LONDON (Reuters) – A former member of British Prime Minister Rishi Sunak’s Conservatives committed a “extremely serious breach” of parliament’s rules and should be suspended for 35 days, the standards watchdog said, potentially triggering a by-election.
Scott Benton sits as an independent, having been suspended from the governing Conservatives in April after he was filmed in a newspaper sting offering to lobby ministers and leak market-sensitive information on behalf of a fake company.
The findings of the independent Parliamentary Commissioner for Standards, who opened an investigation in April, were published on Thursday and found he had breached rules that say lawmakers should not take any action which would cause significant damage to the integrity of parliament.
“In our view … it was an extremely serious breach,” Parliament’s Committee on Standards said, agreeing with the commissioner’s findings.
“The message he gave to his interlocutors … was that he was corrupt and ‘for sale’, and that so were many other Members of the House. He communicated a toxic message about standards in parliament.”
The Times published a video in which Benton told its undercover reporters, who were posing as gambling industry investors looking for a paid adviser, that he could leak them a copy of an upcoming market-sensitive government policy paper on gambling reforms.
Benton also offered to submit parliamentary questions and talked of his access to ministers. The journalists had proposed paying him thousands of pounds a month, the Times said.
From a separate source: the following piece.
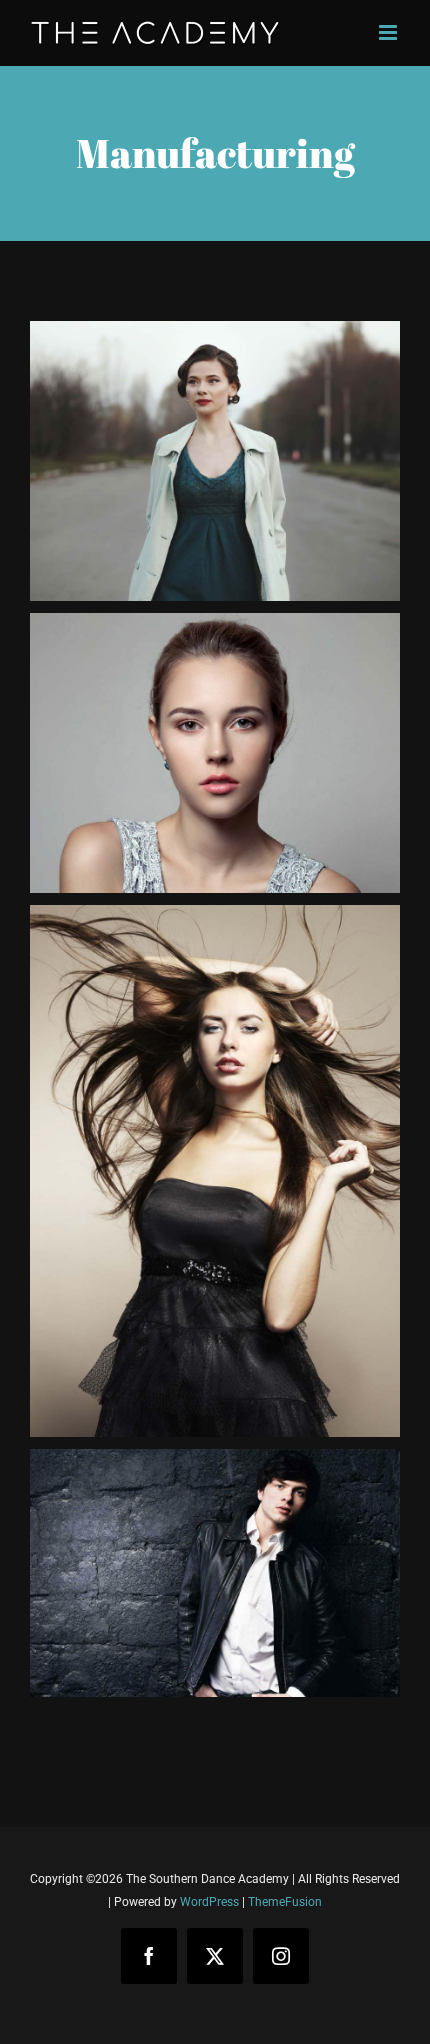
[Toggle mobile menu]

In his evidence to the committee, Benton described the meeting as “a lapse in judgment” and said he deeply regretted
his comments but that he did not consider his actions to be a breach of the rules.
The committee said Benton, who has been a member of parliament since 2019, withheld evidence from the investigation. It also said he was motivated by personal gain and his comments had suggested this was a repeat offence.
It recommended he be suspended from parliament for 35 days, which if approved by lawmakers, would trigger a recall petition. If signed by 10% of voters, the petition leads to a by-election for his seat in parliament.